I should be celebrating Dylan's 2nd birthday, but instead we visited the cemetary. I'm saddened to say that there are two freshly dug graves just to the side of them. We brought balloons to them, and Derick demanded that we get one for Riley too. We don't want him to be left out, he said, babies don't understand birthdays and getting something for one and not the other. We got a cute firetruck one for Dylan for his birthday and a dog on another that said missing you for Riley. Then we got two latex balloons, one blue that said Happy Birthday, and a plain red one and we let them go, high up to heaven. Derick asked how long I thought they go up before they burst. I replied simply, they don't burst...they go to heaven!! We cried a little, but for the most part it was ok.
No doubt it's still extremely painful, but we've accepted things. We are ok. It's amaizing what 2 years can do for a person. Today, a day that I never thought would be ok, is.
Derick unpacked the boys scrapbooks the other night. In Dylan's I had written:
You made such a profound impact on our lives that I can't imagine what you would have done for everyone else.
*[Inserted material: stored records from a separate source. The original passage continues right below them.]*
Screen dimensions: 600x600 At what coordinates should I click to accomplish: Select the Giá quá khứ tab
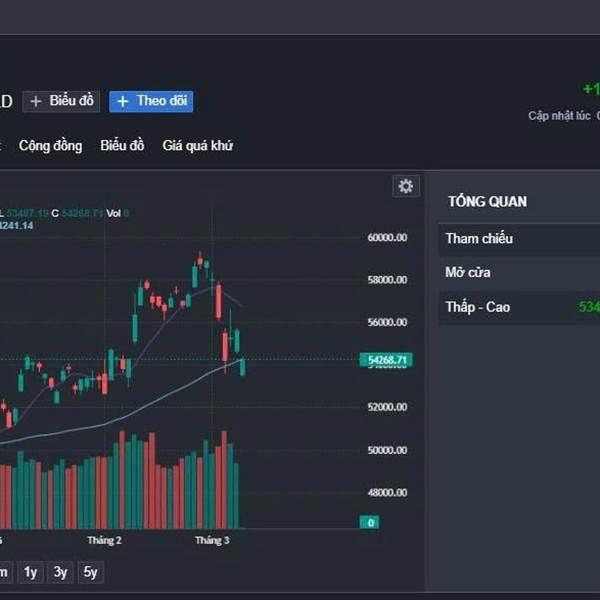click(197, 146)

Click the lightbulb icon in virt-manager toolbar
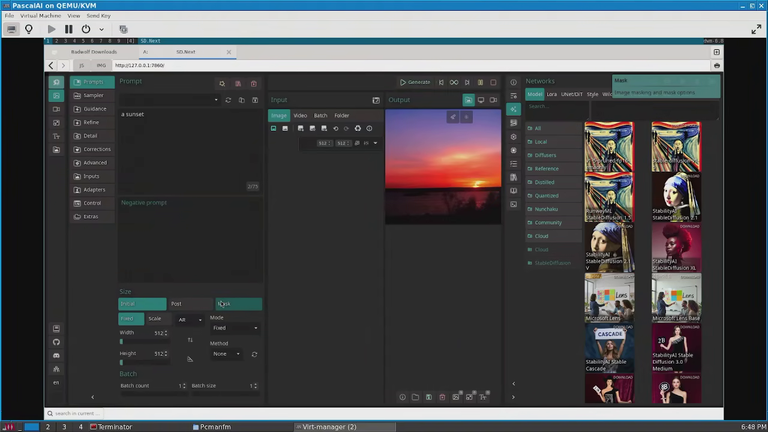(29, 29)
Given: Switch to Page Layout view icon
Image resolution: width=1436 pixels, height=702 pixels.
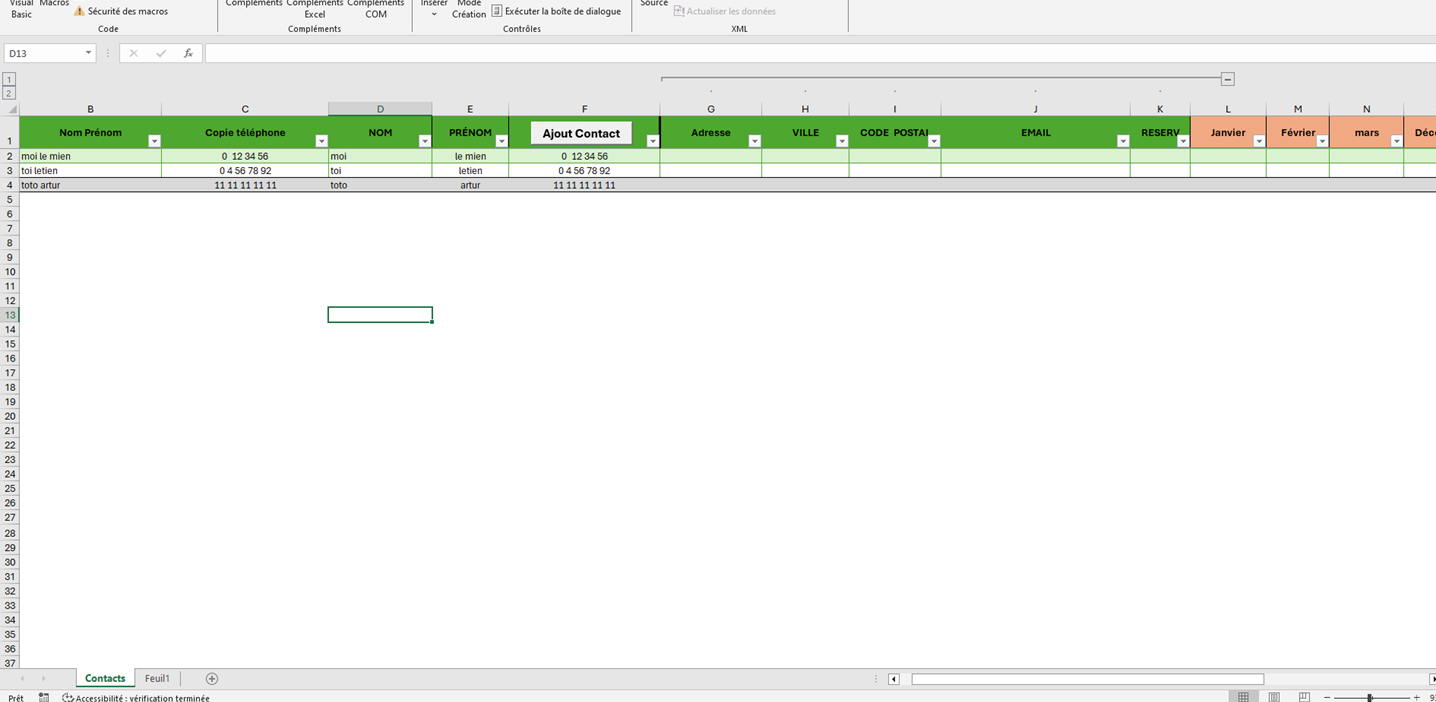Looking at the screenshot, I should tap(1273, 697).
I never knew that someone so tiny, and who I have never seen take a breath, could make such an impact on my life. You taught me so many things, but most importantly, you taught me how to love. So if there is anything I can pass onto your little brothers and sisters, it's how much you loved us. You loved us so much and knew that we loved you that you felt it was ok to leave.
You were perfect. Our perfect little boy. Your tiny fingers and toes and ears and a nose. It was just amazing. I still can't believe that you are a part of me. You took a big part of my heart to heaven with you, and I can feel the emptiness there. But if makes me feel good to know that you have it, waiting for me to get to heaven. We will be a family again, I promise.
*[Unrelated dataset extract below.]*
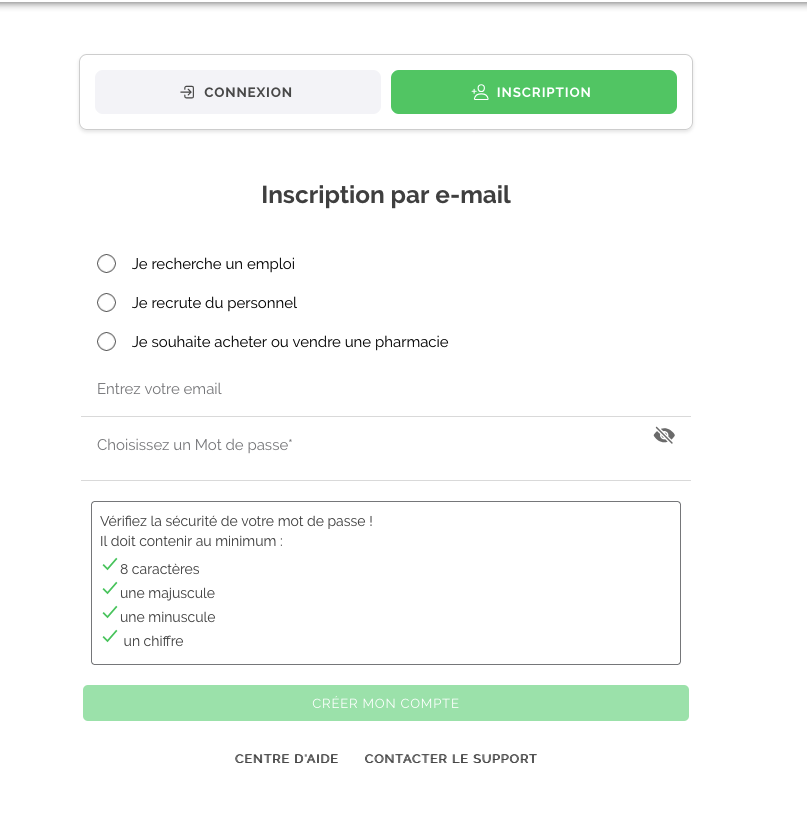Click the green checkmark next to 8 caractères
This screenshot has height=828, width=807.
tap(109, 565)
The Irony, I guess, comes in the fact that we bought a crib today. I never in my lifetime ever thought that I would buy a crib. We've come so far, lost so much, and hope for a life that is ours sgain.
Happy Birthday my sweet boy. I will love you until the end of time.
8 comments:
Happy Birthday Baby Boy!!! Just think your new little girl will have 2 big brothers protecting her. I am sure they will put the future boyfriends through hell!!! :)
Happy Birthday Dylan
Happy 2nd Birthday Dylan!
Sounds like you had a special day. I can't believe you bought a crib- wow! How much you've grown- I'm impressed with your strenth.
Happy Birthday Dylan! What a great present to send balloons to both boys:-) I appreciate you sharing what you wrote too. I was just thinking about how the boys each took a piece of my heart - nice to know that I'm not the only one feeling that way.
Happy birthday, Dylan.
I'm glad you're doing okay now, 2 years down the road. I'm glad you have hope enough to buy a crib.
Happy Birthday, Dylan! I know I'm late but I'm sure that you, Becky, understand the impact of the week, being Mother's Day and all.
I wish you peace with your new little one.
Thinking of you everyday.
Much love to you. i am amazed and inspired by your hope and faith. a crib, that's huge!! good for you.
Happy belated birthday to Dylan. What a great way to celebrate your boys.
I can't believe you bought a crib. That's a great sign on your part.